The Hill reports that, rather than forcing John McCain and a lot of endangered Republican incumbents to vote againt children’s healthcare again, Democrats in Congress are going to work on an energy bill that will include some allowance for drilling.
House Democrats are ready to propose an expansion of offshore drilling as part of a broader energy bill they plan to introduce this month, according to a top Democrat.
Democratic Caucus Vice Chairman John Larson (Conn.) said the majority is prepared to back “responsible” offshore drilling through a bill that could be brought to the floor as early as next week.
[snip]
“We will consider responsibly opening portions of the Outer Continental Shelf for drilling while demanding that Big Oil companies use the leases they have already been issued or return them to the public,” Larson said Saturday in the Democratic response to the President’s radio address.
Larson said the legislation will also seek to curb excessive oil market speculation and call for a reinvestment of government royalties into alternative energy technology.
This is not actually news. When Obama said he would reluctantly accept more drilling as part of a package that included a lot of other, smarter energy policies, it became clear the party would follow his lead.
And, if it is done well, it might actually be brilliant jujitsu. If the bill were to define "responsible" by requiring that states agree to the drilling and by demanding that the drilling actually look like it would do some good, it would result in very little new drilling at all–because drilling is, from a policy standpoint, not "responsible." And a package could take the Republicans’ most successful (arguably, their only) policy recommendation, drilling, off the table for the election.
Of course, that all assumes this would be done well…
Meanwhile, in Alaska, the Caribou Barbie is trying to pull of her own energy jujitsu, though it’s not yet clear what that jujitsu might entail. Andrew Halcro reports that Governor Palin is trying to get the oil companies onto a conference call this week, but it’s not yet clear why she wants to talk.
Governor Sarah Palin has requested a conference call this week with the CEO’s of the major oil companies playing a role in the potential development of Alaska’s natural gas pipeline.
The requested participants include Tony Hayward from BP, James Mulva from ConocoPhillips, Rex Tillerson from Exxon along with others. According to my source, no one knows exactly what the purpose of the call is, but some have never the less speculated.
Last week in her address to the nation, Palin stepped far over the line of truthiness (thanks Steven Colbert) when she told the country, "I fought to bring about the largest private-sector infrastructure project in North American history. And when that deal was struck, we began a nearly forty billion dollar natural gas pipeline to help lead America to energy independence."
Halcro lists the following possible reasons she’s requesting the call:
- She has realized she actually has to deliver on the promise she made in her acceptance speech–so she has finally decided to make nice with the oil companies and start negotiating terms for the natural gas project that will be economically viable for the oil companies.
- She wants to persuade the oil companies to stop referring to the massive new taxes she levied against them as a "windfall profits tax" (which of course Democrats support but McCain and the Republicans oppose strongly).

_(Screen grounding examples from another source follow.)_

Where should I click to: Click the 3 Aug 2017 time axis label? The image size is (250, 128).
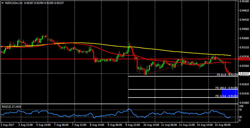pyautogui.click(x=7, y=125)
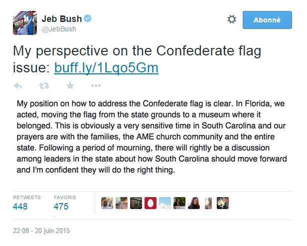The width and height of the screenshot is (307, 246).
Task: Select the long-haired woman avatar
Action: (193, 203)
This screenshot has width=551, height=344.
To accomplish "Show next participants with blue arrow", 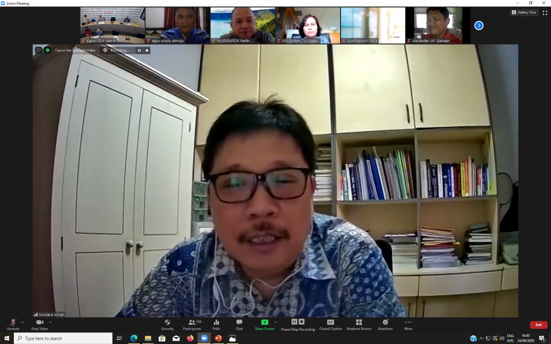I will click(x=479, y=25).
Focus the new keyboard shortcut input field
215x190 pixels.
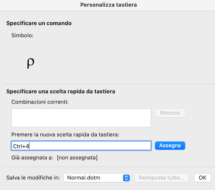tap(81, 146)
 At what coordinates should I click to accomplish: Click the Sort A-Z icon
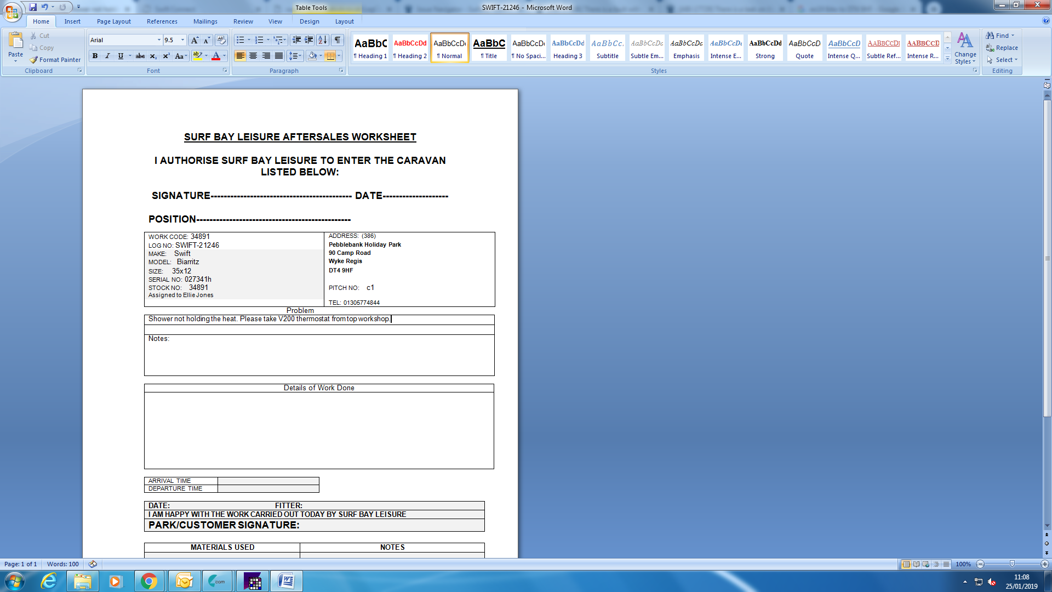(323, 40)
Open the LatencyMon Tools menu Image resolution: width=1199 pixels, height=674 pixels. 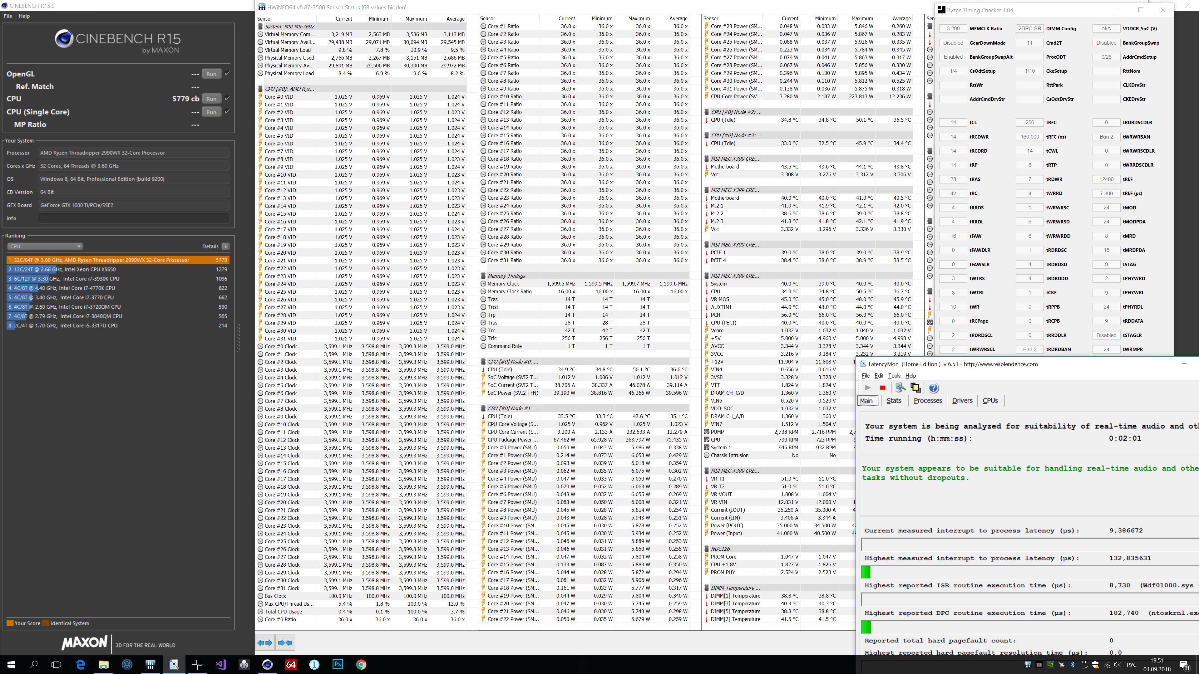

- She has realized she has to at least be speaking to oil company executives if she wants to claim to be an energy expert–so she has decided to play nice to achieve, at least, some dialogue.
- She wants to publicly browbeat the oil companies again, to bolster the McCain campaign’s claim to being
assholesmavericks.
Mind you, that is all speculation from Halcro, not verified facts.
Now, Sarah Palin may be utterly inexperienced in most things that pertain to being a Vice President; she may be a more interesting subject for stories about her false maverickyness, her love of pork, and her lying. But she is definitely in a position to offer Republicans a story to tell about energy plans. We would do well to consider both these developments–Congress’ negotiation of an energy package and Palin’s attempts to do who knows what with the oil companies in AK–as two skirmishes in the battle over who gets to claim their party has a real plan to solve the current energy pinch.
This may be one of the policy issues that could decide this election–whether one or both of these sides successfully pulls of their jujitsu. I say "may," because who knows whether it will remain the one policy issue on which Republicans outpoll Democrats, what with the price of a barrel of oil down to $107 but with OPEC threatening to cut production. But both sides are treating it as the one policy issue that one or another side might be able to show real progress on between now and the election.